Supplementary Appendix

This appendix has been provided by the authors to give readers additional information about their work.

Supplement to: Gökmen-Polar Y, Cook RW, Goswami CP, et al. A Gene Signature to Determine Metastatic Behavior in Thymomas

Supplemental Methods

Section I. Sample Preparation and Selection

The nine-gene signature was developed in a training set composed of archival formalin-fixed, paraffin-embedded (FFPE) tumor blocks from patients with thymomas. All steps of the assay, including the prognostic algorithm, were fully developed, completely specified, and technically validated in line with CLIA-laboratory guidelines before initiation of the independent validation. Laboratory personnel were blinded to all clinical outcomes data.

Sample Selection

Of the over 600 cases of thymic tumors seen at IUSCC, 76 cases of thymoma with archival blocks were available for the study (Figure S1). In additional 49 cases, blocks could be obtained from the primary institution to perform gene expression analyses. Of these 125 cases, 111 samples met both pathological and Clinical Laboratory Improvement Amendments (CLIA) quality control standards. Fourteen samples did not meet CLIA approved standards.
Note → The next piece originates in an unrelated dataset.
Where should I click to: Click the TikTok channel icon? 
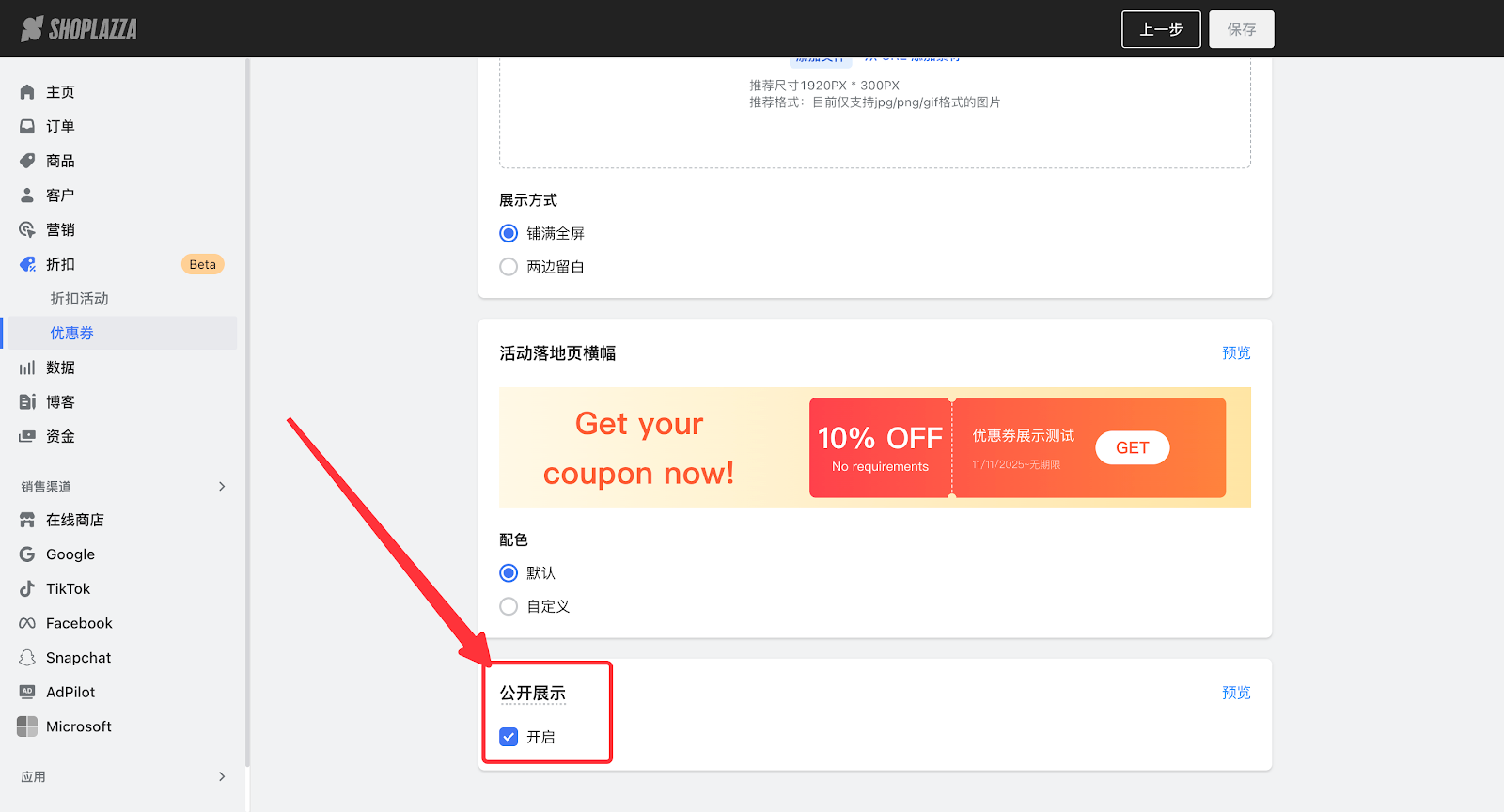point(27,589)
Section II. Selection of 19 Target Genes for qRT-PCR Using Prediction Analysis of Microarrays

Supervised class prediction analyses were performed by using Prediction Analysis of Microarrays (PAM) software. This program is based on the method of the nearest shrunken centroids to determine a subgroup of genes that best represents a predefined class (Table S1). PAM identified a gene set composed of ten genes that predicted the lack of metastases with a 4% error rate. Similar analysis for stage showed that a set of nine genes predicted the presence of early-stage (stage I or II) disease with a 9% error rate. Individual cross-validation plots were shown for (Figure S2A) Metastasis Yes phenotype (Yes, blue) and Metastasis No phenotype (No, blue). The threshold value (1.56) was chosen to use for shrinkage and prediction with a 4% error rate. Individual cross-validation plots were shown for stage I/II (green) and stage III/IV (blue) disease (Figure S2B; Table S2). The threshold value (1.73) was chosen to use for shrinkage and prediction with a 9% error rate (Table S3).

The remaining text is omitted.